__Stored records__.

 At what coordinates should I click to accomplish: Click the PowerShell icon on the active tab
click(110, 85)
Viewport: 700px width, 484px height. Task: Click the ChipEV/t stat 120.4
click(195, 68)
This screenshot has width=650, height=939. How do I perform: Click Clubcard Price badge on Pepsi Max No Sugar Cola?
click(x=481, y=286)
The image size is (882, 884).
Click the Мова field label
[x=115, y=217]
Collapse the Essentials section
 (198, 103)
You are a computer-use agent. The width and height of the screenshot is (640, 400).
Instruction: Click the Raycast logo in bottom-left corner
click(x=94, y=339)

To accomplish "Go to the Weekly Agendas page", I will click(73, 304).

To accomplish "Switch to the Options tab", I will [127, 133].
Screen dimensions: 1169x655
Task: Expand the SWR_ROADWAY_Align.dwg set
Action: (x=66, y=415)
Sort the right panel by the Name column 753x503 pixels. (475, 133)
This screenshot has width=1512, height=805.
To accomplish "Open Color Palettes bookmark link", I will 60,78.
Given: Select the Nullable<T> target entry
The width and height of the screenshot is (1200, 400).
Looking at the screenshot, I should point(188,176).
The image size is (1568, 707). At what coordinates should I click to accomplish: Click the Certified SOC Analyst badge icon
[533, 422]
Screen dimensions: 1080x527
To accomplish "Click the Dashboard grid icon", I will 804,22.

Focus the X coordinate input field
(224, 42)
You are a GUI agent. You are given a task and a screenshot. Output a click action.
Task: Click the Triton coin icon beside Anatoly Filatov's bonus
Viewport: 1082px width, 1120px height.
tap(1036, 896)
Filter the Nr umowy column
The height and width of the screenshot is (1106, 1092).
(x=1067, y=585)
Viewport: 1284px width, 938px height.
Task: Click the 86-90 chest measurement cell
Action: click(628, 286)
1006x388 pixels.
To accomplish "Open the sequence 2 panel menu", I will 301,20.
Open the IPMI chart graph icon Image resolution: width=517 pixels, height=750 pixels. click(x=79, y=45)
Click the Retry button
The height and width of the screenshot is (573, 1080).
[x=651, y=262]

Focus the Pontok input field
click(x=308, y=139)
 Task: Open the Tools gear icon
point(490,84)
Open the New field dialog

__Exercise instructions__.
Look through the entries above, and wherever a line holds the string "agent", copy it.

__Solution to this task__.
You are a computer-use agent. The width and height of the screenshot is (640, 400).
You are a GUI agent. You are given a task and a screenshot. Output a click action.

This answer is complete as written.